Data for processing -
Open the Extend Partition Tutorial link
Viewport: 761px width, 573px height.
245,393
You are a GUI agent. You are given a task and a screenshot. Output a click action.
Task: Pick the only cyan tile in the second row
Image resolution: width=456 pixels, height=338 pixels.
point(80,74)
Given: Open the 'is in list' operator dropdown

--

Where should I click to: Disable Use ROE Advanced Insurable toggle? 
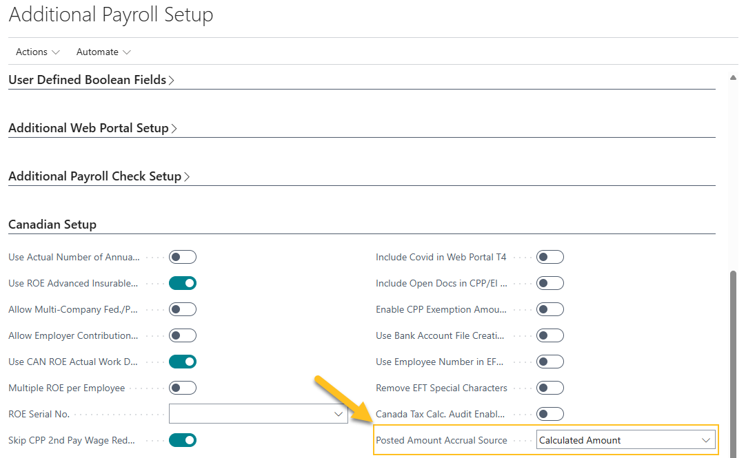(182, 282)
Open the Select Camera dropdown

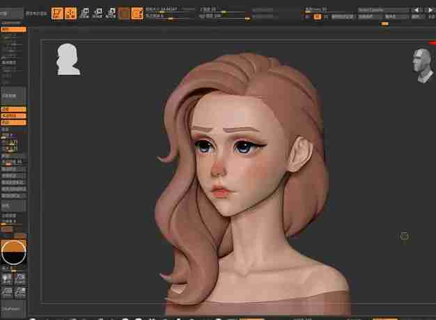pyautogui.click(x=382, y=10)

Your instructions -
From the data above, output exactly the lines between the one containing "Task: Pick the" and the one containing "Given: Open the", counting both of them.

Response area -
Task: Pick the only cyan tile in the second row
Image resolution: width=456 pixels, height=338 pixels.
point(80,74)
Given: Open the 'is in list' operator dropdown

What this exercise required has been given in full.